Try it: Below are the records. State how many of their lines contain "click", with nothing else.

Given data:
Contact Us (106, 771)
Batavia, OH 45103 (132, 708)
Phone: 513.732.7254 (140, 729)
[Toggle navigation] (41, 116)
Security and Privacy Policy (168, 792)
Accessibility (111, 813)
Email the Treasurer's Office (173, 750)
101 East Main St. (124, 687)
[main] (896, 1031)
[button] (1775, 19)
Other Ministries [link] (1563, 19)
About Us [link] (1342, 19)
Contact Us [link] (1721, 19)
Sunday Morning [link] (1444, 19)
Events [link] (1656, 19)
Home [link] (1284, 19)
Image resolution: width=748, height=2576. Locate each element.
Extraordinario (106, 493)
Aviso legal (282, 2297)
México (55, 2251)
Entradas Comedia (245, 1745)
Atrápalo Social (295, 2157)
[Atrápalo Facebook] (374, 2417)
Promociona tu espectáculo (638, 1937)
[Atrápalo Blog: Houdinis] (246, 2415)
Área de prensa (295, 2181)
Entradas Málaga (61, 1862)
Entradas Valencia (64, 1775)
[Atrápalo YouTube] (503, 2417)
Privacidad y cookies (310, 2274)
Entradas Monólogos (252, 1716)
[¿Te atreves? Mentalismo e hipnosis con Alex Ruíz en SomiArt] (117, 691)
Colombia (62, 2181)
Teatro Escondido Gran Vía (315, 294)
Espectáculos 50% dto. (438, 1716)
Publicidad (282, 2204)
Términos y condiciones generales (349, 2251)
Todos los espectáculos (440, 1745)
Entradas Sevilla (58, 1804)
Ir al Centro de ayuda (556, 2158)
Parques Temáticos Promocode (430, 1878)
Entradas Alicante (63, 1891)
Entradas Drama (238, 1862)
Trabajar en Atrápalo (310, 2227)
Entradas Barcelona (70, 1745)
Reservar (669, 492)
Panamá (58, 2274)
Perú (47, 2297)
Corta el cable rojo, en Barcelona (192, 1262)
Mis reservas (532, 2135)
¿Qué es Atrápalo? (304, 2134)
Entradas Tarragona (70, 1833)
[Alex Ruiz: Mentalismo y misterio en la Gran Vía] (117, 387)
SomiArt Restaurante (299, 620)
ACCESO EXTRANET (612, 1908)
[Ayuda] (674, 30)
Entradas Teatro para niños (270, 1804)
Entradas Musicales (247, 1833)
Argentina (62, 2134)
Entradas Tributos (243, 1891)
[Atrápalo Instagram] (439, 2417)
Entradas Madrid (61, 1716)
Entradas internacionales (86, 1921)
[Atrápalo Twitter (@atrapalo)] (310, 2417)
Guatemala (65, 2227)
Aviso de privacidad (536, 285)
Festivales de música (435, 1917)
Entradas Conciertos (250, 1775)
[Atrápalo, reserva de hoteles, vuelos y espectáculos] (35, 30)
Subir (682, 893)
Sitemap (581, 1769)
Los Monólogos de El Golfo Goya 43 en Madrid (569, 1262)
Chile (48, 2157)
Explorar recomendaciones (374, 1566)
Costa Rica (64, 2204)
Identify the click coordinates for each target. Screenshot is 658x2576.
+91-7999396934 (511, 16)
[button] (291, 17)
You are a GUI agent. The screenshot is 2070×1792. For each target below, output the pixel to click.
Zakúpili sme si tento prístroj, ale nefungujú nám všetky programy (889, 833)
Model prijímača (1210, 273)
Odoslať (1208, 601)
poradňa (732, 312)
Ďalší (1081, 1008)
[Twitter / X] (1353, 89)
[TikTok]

Written solution: 2